Although my research mostly focuses on Software Engineering and Model-Driven Engineering, I also have long experience acting as a(n amateur) sysadmin in all the research groups I’ve been working in.

Since virtual machines and OS-level containerization have become widespread with negligible overhead, I’ve prefered this solution (as opposed to application containers, such as Docker) to develop and deploy new applications both at home and work infrastructures. And if such VMs and OS containers can act as “real” machines directly connected to the network (without the need of port forwarding or proxies), the better.

I’ve been a big fan of Proxmox VE since I discovered it nearly one decade ago. It is powerful, it is highly configurable since it is built on top of a full Debian system, and more important, it’s open source! However, Proxmox is targeted to work on powerful servers and only supports x86_64 architectures. That doesn’t mean that it cannot be used in more limited hardware (see below), but I wondered what other solutions could be used in a home environment to support a similar need of virtual machines and/or containers.

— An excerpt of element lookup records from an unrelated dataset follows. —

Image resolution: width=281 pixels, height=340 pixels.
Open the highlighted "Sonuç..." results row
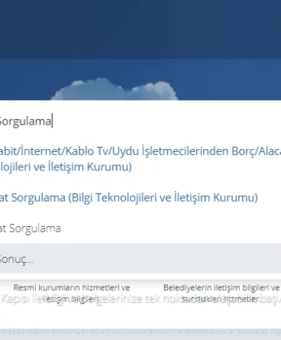click(141, 259)
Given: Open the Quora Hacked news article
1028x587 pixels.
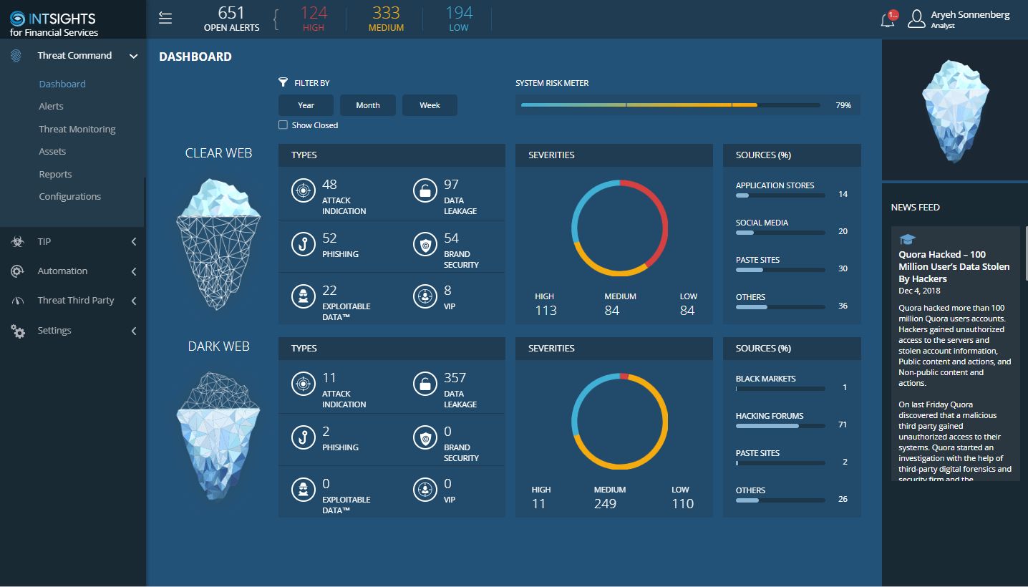Looking at the screenshot, I should point(954,266).
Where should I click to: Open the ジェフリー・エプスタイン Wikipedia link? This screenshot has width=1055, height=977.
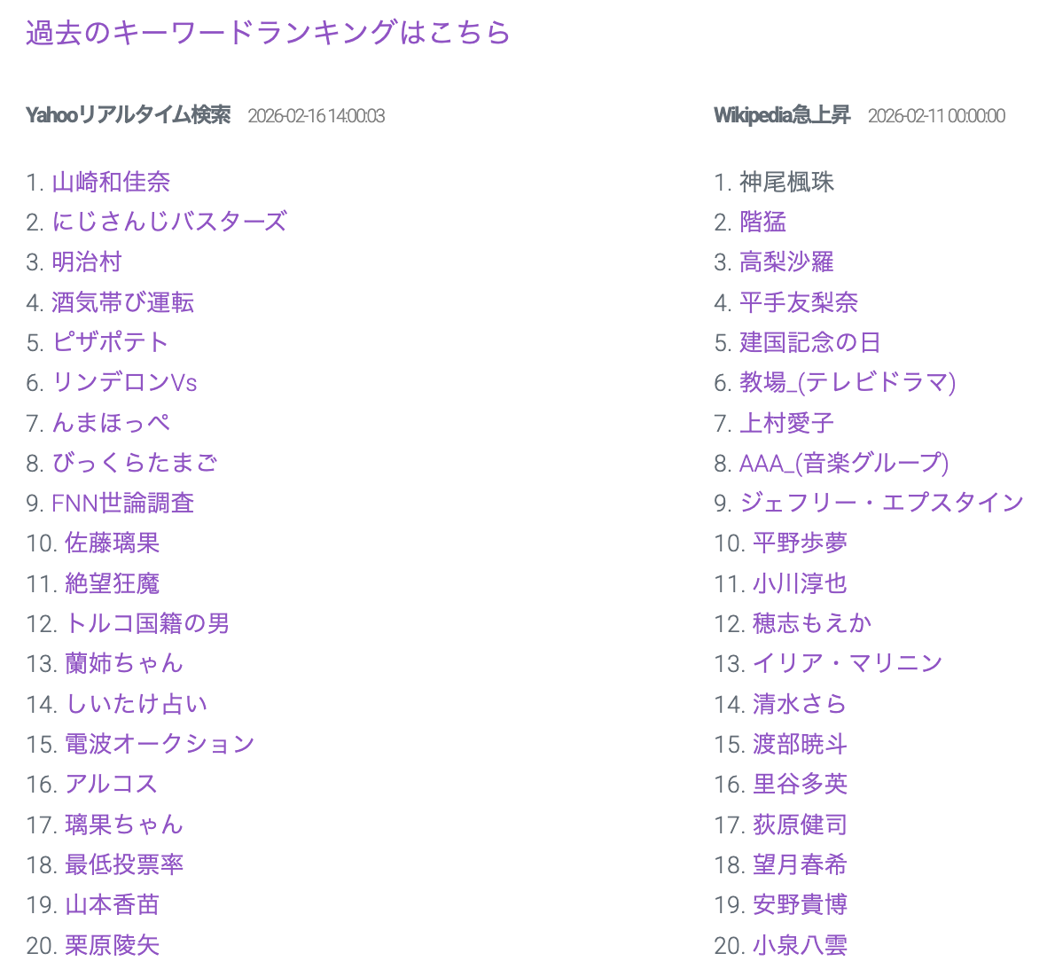point(881,503)

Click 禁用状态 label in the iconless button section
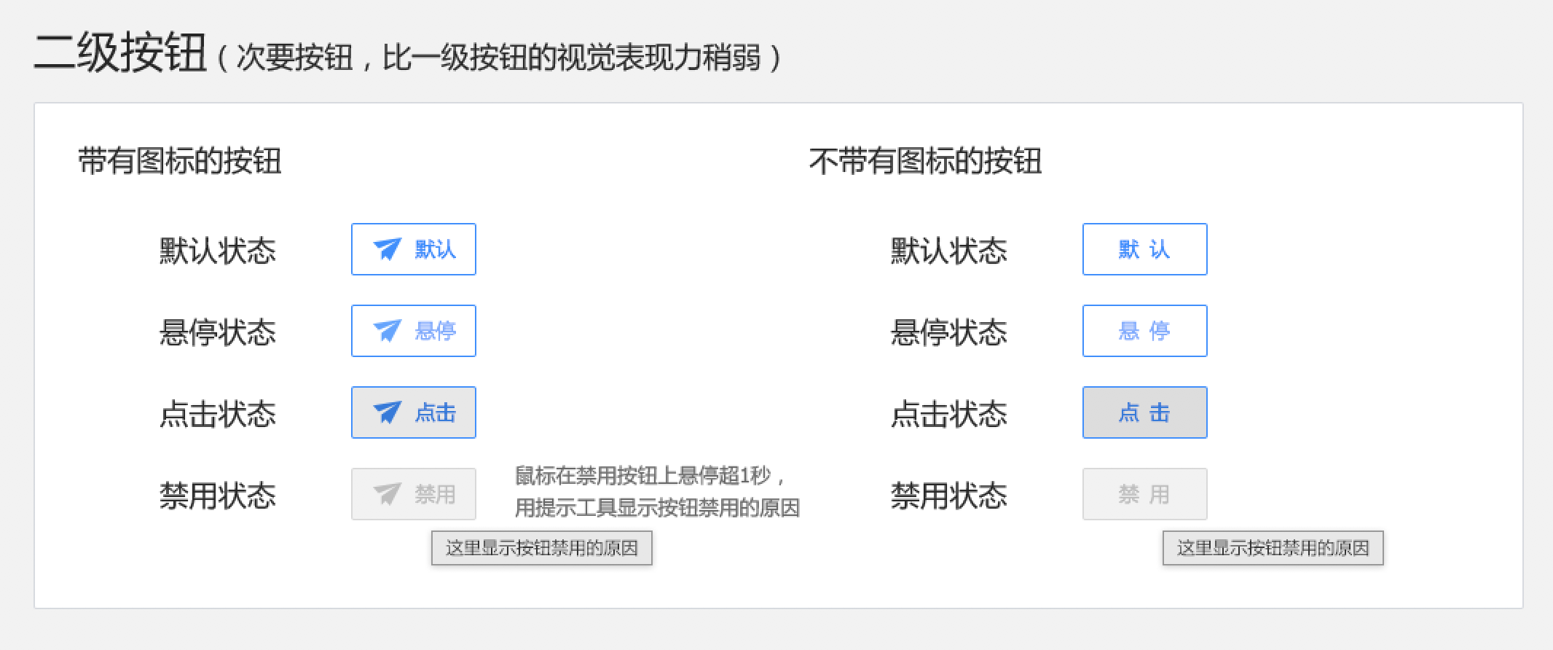[x=948, y=496]
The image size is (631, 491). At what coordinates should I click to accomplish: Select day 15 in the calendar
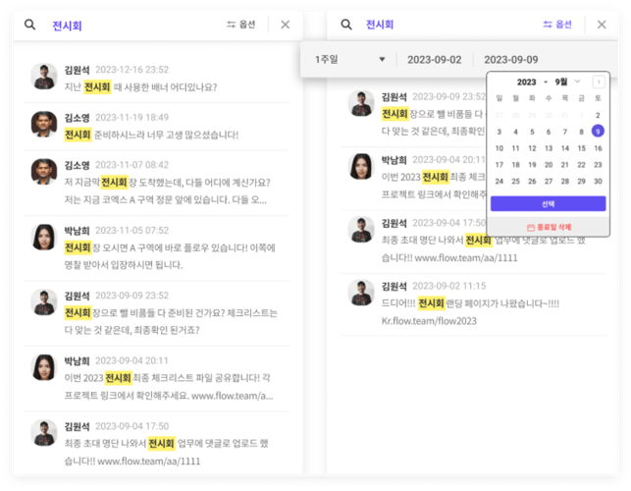coord(581,148)
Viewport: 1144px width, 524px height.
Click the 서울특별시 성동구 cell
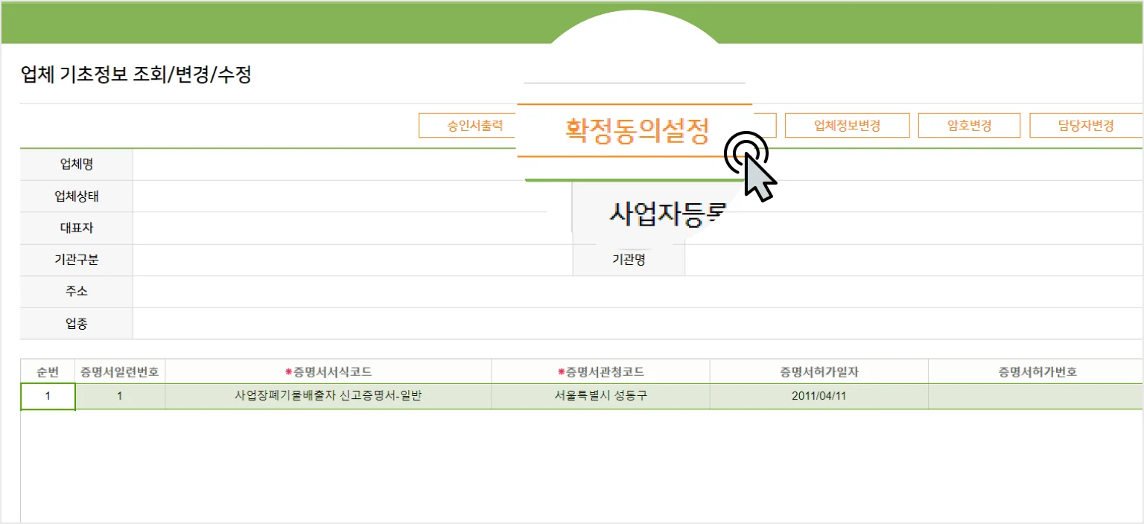600,397
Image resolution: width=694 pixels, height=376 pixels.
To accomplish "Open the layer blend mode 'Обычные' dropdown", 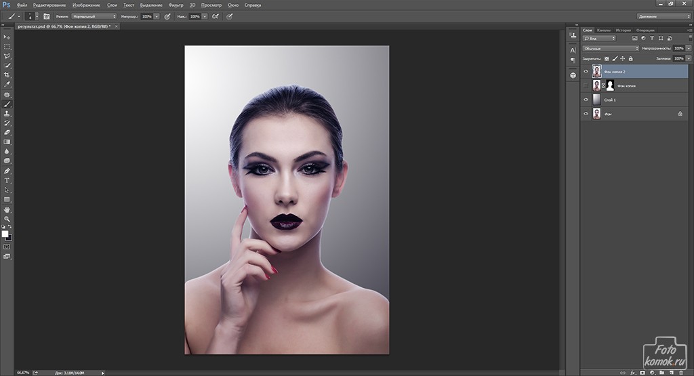I will 611,49.
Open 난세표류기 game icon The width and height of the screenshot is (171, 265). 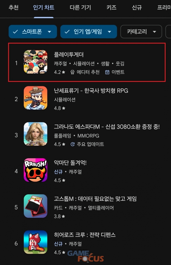(x=35, y=98)
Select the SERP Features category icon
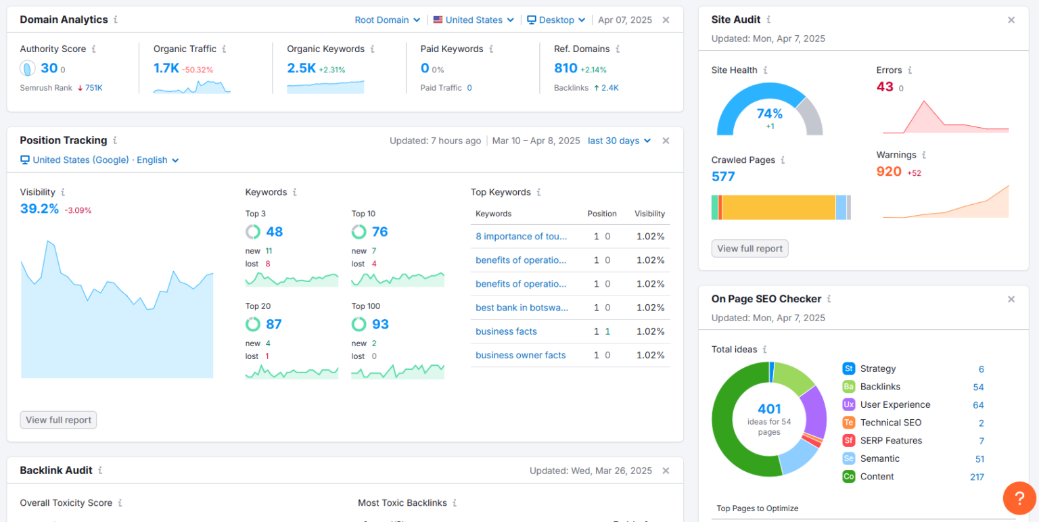This screenshot has height=522, width=1039. tap(849, 440)
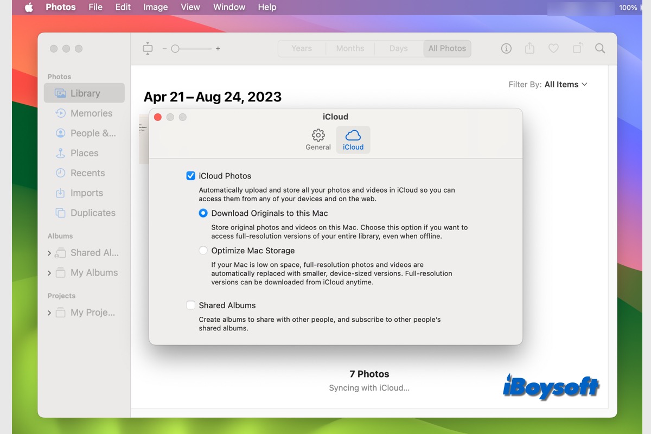Open the General gear settings pane
The height and width of the screenshot is (434, 651).
318,139
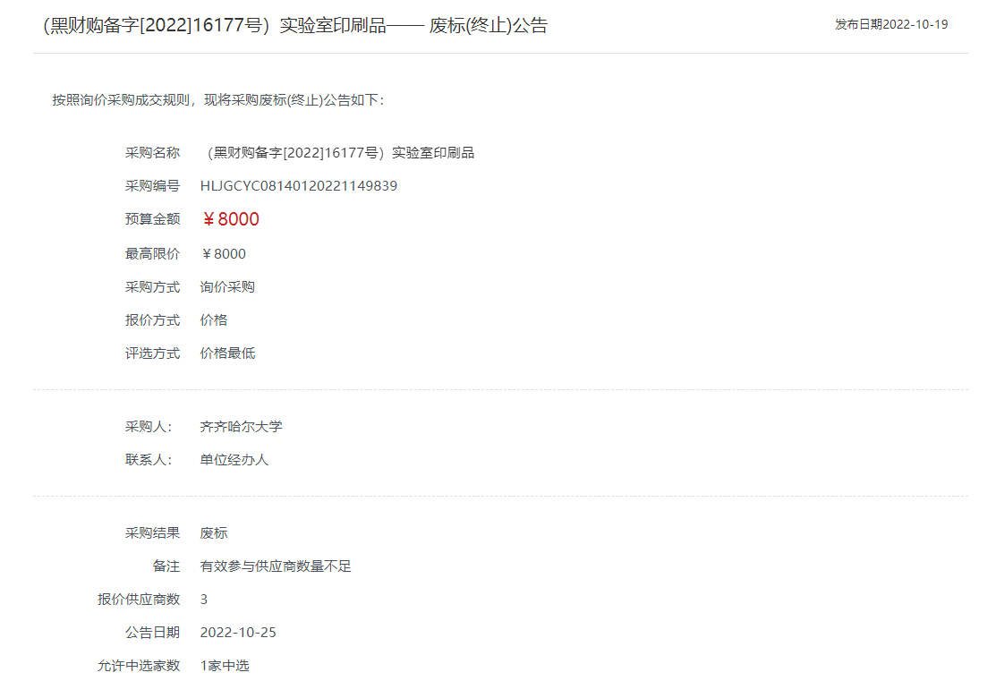Select the 采购名称 field value
The image size is (996, 698).
pos(340,152)
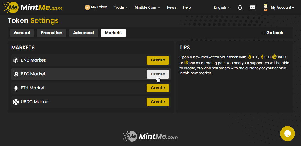Image resolution: width=301 pixels, height=146 pixels.
Task: Expand the Trade dropdown menu
Action: (x=121, y=7)
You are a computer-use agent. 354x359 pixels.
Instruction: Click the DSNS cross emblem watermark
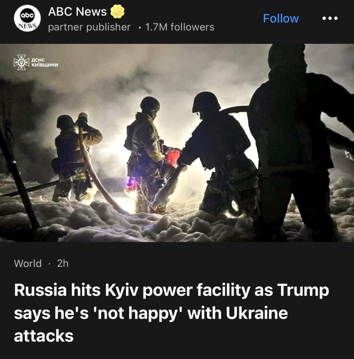[21, 62]
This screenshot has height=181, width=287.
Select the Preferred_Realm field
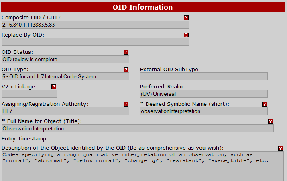(204, 94)
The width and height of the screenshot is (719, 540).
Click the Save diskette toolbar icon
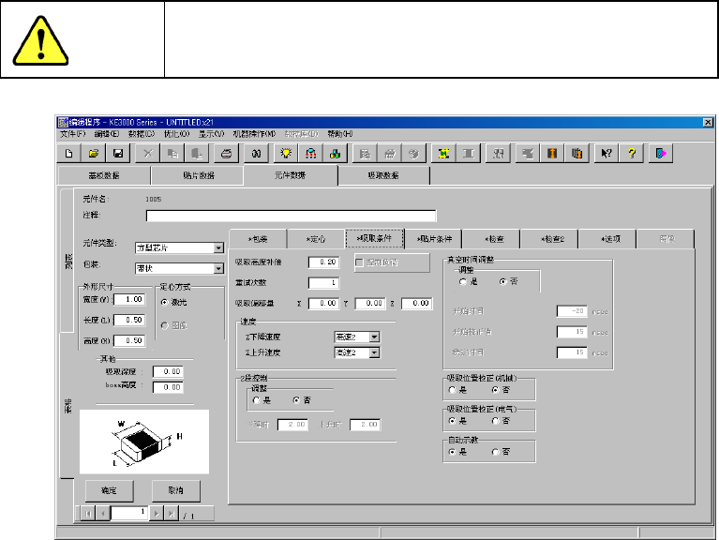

My home Proxmox VE server, running in an unexpensive mini PC

And here’s where the Raspberry Pi came to my mind. I have several ones acting as home media players, and indeed I bought a Raspberry Pi 4 around one year ago to take advantage of its improved network bandwith and computing power to install several TV tuners, a VPN server and other services I already had in a Raspberry Pi 3. Since now I have the mini PC to host most of the most demanding home services, I thought that it could be funny to use a Raspberry Pi 4 to virtualize full OS-level containers. Finally, to my surprise, the procedure is quite simple. Here’s how I did it.

What you’ll need

  1. A Raspberry Pi. I normally use a Raspberry Pi 4 with 4GB of RAM for this setup, and it works flawlessly, but older models also work at the cost of being slower. I tested this tutorial with a Raspberry Pi model 3.
  2. An SD Card. I recommend one of at least 64GB of capacity or bigger. An external hard drive/thumb drive/network drive may also be used, but it will have to be permanently connected.
  3. A wired ethernet connection. It is not possible to use the wifi interface of the Raspberry Pi to create a network bridge to expose the OS containers publicly.
  4. A DHCP server in your network which assigns free IPs when new devices request them. Any common home network will have a DHCP server activated by default.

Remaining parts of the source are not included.